Ailenin avukatı Gülizar Tuncer de 90’lı yılların bölge kentlerinde kaybettirmelerin, yargısız infazların yaşandığı bir dönem olduğunu söyledi. Türkoğlu’nun birçok kez gözaltına alınıp cezaevine konulduğuna işaret eden Tuncer, Türkoğlu’nun özel olarak hedef haline getirilerek kaybedildiğini dile getirdi.
Başvurular sonuçsuz kaldı
Türkoğlu’nun işkence yapılarak katledildiğinin bir itirafçı tarafından kabul edilmesine rağmen ilerletilmediğinin altını çizen Tuncer, şunları söyledi: “İç hukukta bir sonuç çıkmayınca AİHM’e başvurduk.

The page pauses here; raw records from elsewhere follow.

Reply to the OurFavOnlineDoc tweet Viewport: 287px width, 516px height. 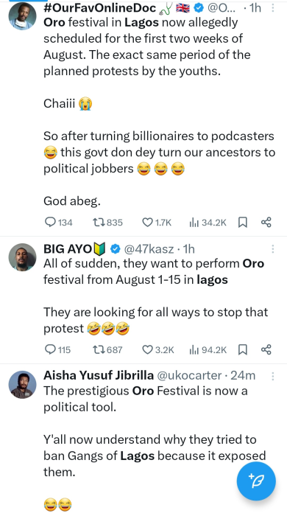click(x=58, y=223)
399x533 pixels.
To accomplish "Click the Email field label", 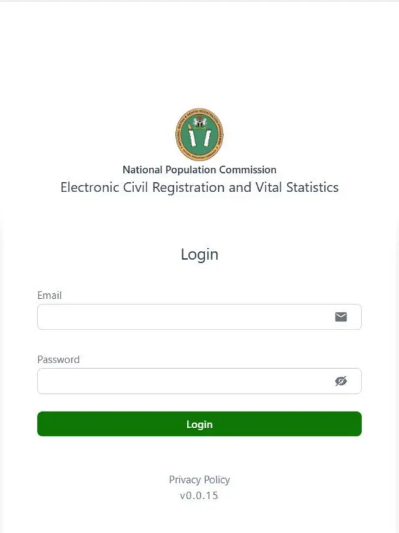I will click(50, 295).
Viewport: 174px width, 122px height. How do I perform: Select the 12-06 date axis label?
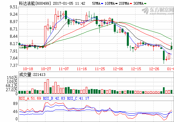click(118, 69)
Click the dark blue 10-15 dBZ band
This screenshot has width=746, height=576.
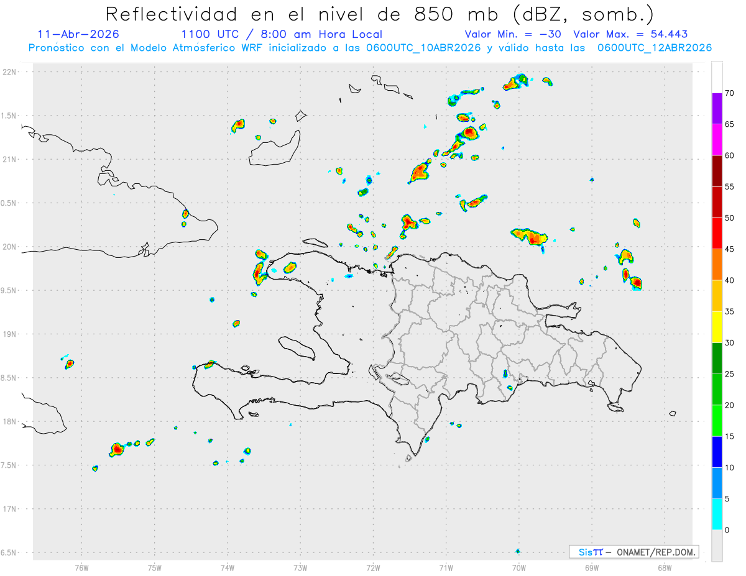pyautogui.click(x=717, y=452)
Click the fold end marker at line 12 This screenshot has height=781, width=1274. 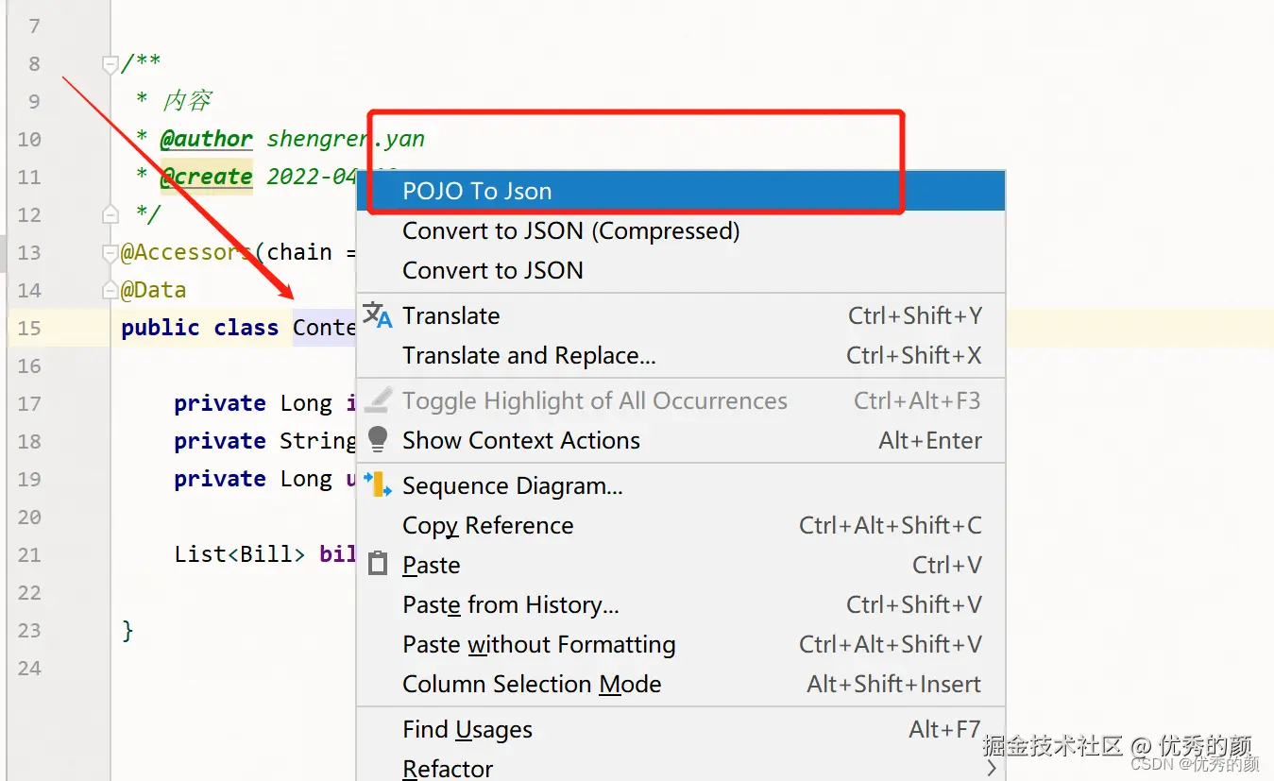(x=110, y=214)
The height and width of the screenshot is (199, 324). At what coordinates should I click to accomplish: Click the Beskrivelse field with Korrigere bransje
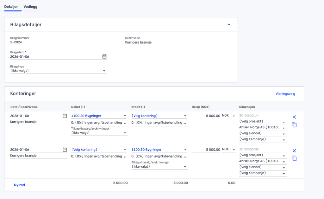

AİHM Türkiye’yi mahkum etti. Dosya zaman aşımı nedeniyle kapatıldı. Biz tekrar Anayasa Mahkemesi’ne başvurduk, burası başvuruyu kabul etmedi. AİHM’ e tekrar başvurduk. Bu başvurulardan bir sonuç alamadık.” Fail konumunda bulunanların ve emir verenlerin açığa çıkarılmadığının altını çizen Tuncer, “Onların bulunup yargılanması ve cezalandırılması demek devletin sorumluluğunun açığa çıkarılması demekti. Bu yapılamazdı. Benzer dosyalarda olduğu gibi cezasızlık politikası işletildi” dedi.